Tesla is expected to release their Q1 2025 production and delivery report tomorrow, and the typical expectations of growth have shifted as the company could report its weakest quarter in years.
According to Tesla’s company-compiled consensus released over the weekend, analysts are now forecasting the automaker will deliver 377,592 vehicles in the first three months of 2025. This would be a modest 2.3% drop from the 386,810 vehicles the company delivered in the first quarter of 2024, but a more significant 24% drop from the 495,570 cars it delivered in Q4 2024.
The consensus breaks down into 351,893 deliveries of Model 3 and Model Y, while Tesla’s “other” models, which covers the Model S, Model X, Cybertruck, account for 21,241 units.
This company-compiled estimate, sourced from 27 major financial institutions including Goldman Sachs, Morgan Stanley, and JPMorgan, reflects growing caution from analysts as Tesla faces a combination of operational challenges and external pressures.
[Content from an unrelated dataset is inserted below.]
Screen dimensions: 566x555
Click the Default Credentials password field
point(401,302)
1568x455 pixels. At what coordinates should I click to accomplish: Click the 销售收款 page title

here you go guys, enjoy $tsla delivery consensus pic.twitter.com/oLFAm12WBk
— lord pretty flacko ⚔️ (@smdcapital1010) March 28, 2025
Interestingly, independent data providers such as FactSet still suggest a more optimistic scenario, with their consensus standing at 408,000 deliveries, representing a 5% increase from Q1 2024. However, most recent analyst revisions are trending closer to the lower end, with some firms forecasting figures as low as 345,000. Tesla-focused trackers like Troy Teslike expect around 355,000 deliveries.
One of the reasons for the potential decline is the rollout of the new Model Y, which has caused production and delivery slowdowns as factories retool production lines and inventory management adjusts.
Tesla is also contending with a decline in its brand appeal, particularly in Europe and parts of North America, where CEO Elon Musk’s high-profile political activities have triggered backlash. In European markets such as Germany and France, Tesla registrations have dropped by as much as 70% year-over-year.
However, in China, Tesla saw a rise in sales as the quarter progressed, with the company seeing the fourth highest number of insurance registration in the final week of March, fueled by the introduction of the new Model Y.
With the modest outlook for Q1, the company’s full-year delivery consensus has now been adjusted to 1.85 million vehicles, down from earlier estimates above 2 million units.
Tesla’s Q1 results are expected to be announced after markets close on April 2.